Saturday, 4 February 2017










Things to Make and Break by May-Lan Tan    {Reviewed by THOMAS}
The eleven stories in this book seem (quite reasonably and refreshingly) preoccupied with what may (to the mind at least) be termed ‘the body problem’, which is (of course) not a problem but a number of interrelating problems (or potentials) clustered around the disjunction between the kinds of relationships had by bodies and the kinds of relationships had by their correlated minds. Minds and bodies are subject here to differing momentums, and one bears the other away before the two can coalesce. Tan is concerned also with the interchangeability of persons, and with the contortion of persons, Physically or psychologically, that enables this interchangeability.
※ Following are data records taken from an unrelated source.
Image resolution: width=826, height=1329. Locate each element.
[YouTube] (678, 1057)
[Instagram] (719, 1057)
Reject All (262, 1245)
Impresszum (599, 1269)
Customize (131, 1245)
Whether it is twins who both fall in love with the same amnesiac, or the narrator of ‘Legendary’ who discovers photographs of her boyfriend’s previous partners in his drawer and becomes obsessed with one, an ex-aerialist once badly injured in a fall, stalking her and attempting to enter her experience using a playground swing, the stories have a raw elegance and precision and are full of intense and sometimes surprising images which give them a very realistic texture, he best of them mostly keeping their engines off-screen and only occasionally falling to the temptation to wheel these engines into view at pivotal moments (such as endings).